> _Problem details_: Find the line containing "Viewport: 1321px width, 896px height." in the listing below; reproduce it and every line after, exactly. Skip pictures.

- Opening Delimiter -

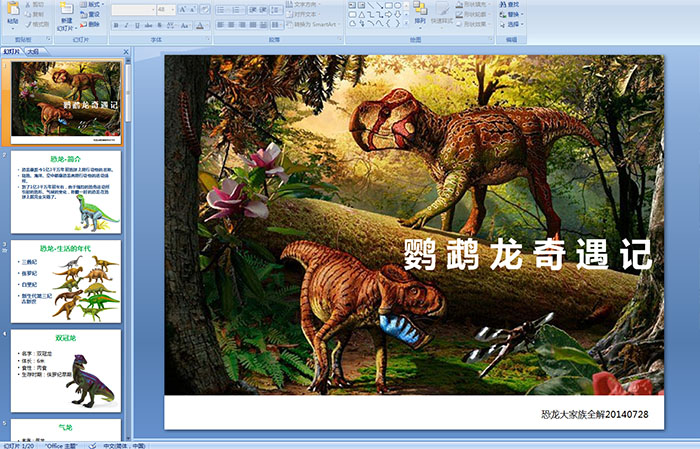Click the Reset slide (重设) icon
Viewport: 700px width, 449px height.
pos(92,15)
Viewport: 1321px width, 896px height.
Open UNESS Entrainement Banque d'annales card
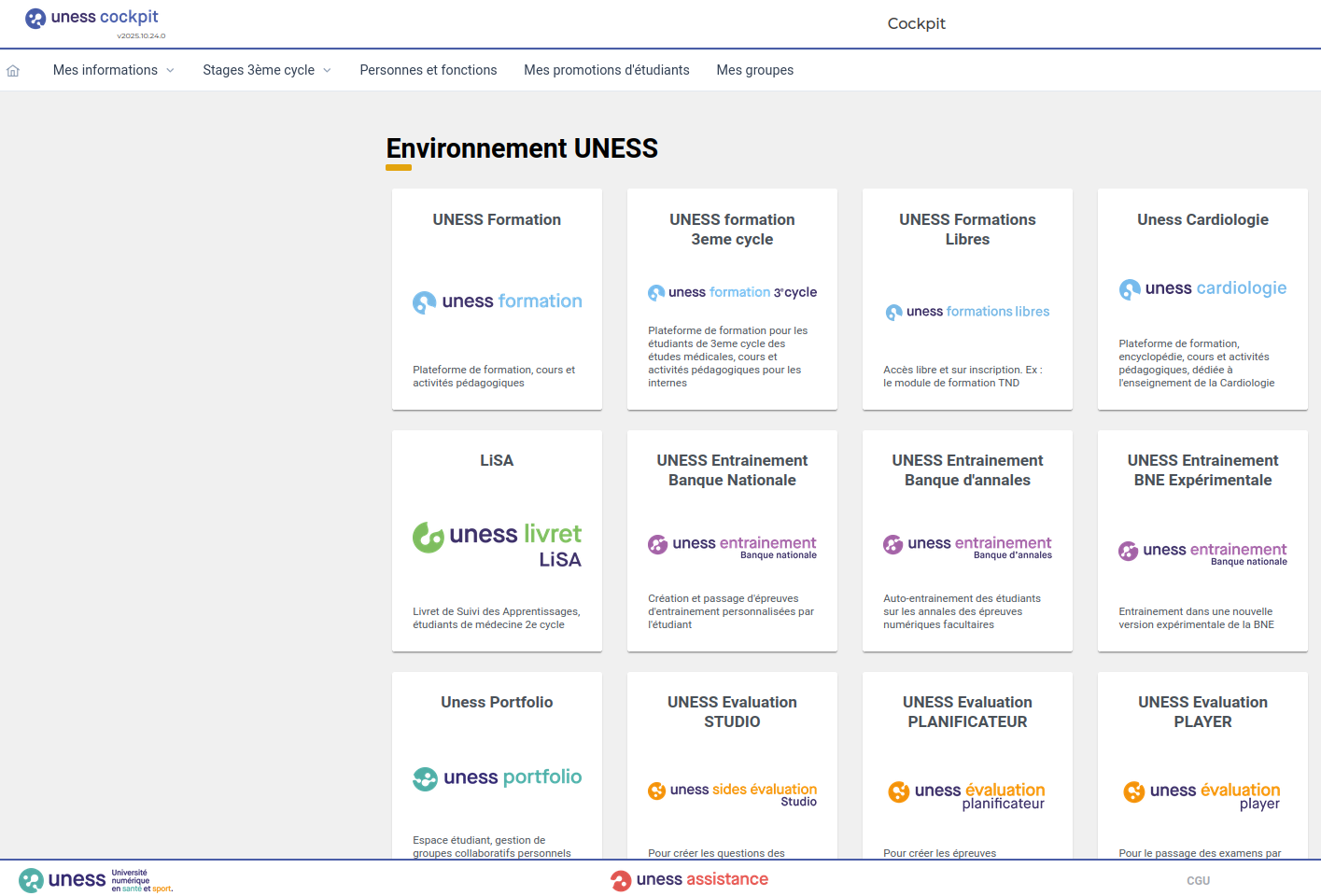pos(967,541)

- Closing Delimiter -

> _Task response_:
Viewport: 1321px width, 896px height.
Open UNESS Entrainement Banque d'annales card
pos(967,541)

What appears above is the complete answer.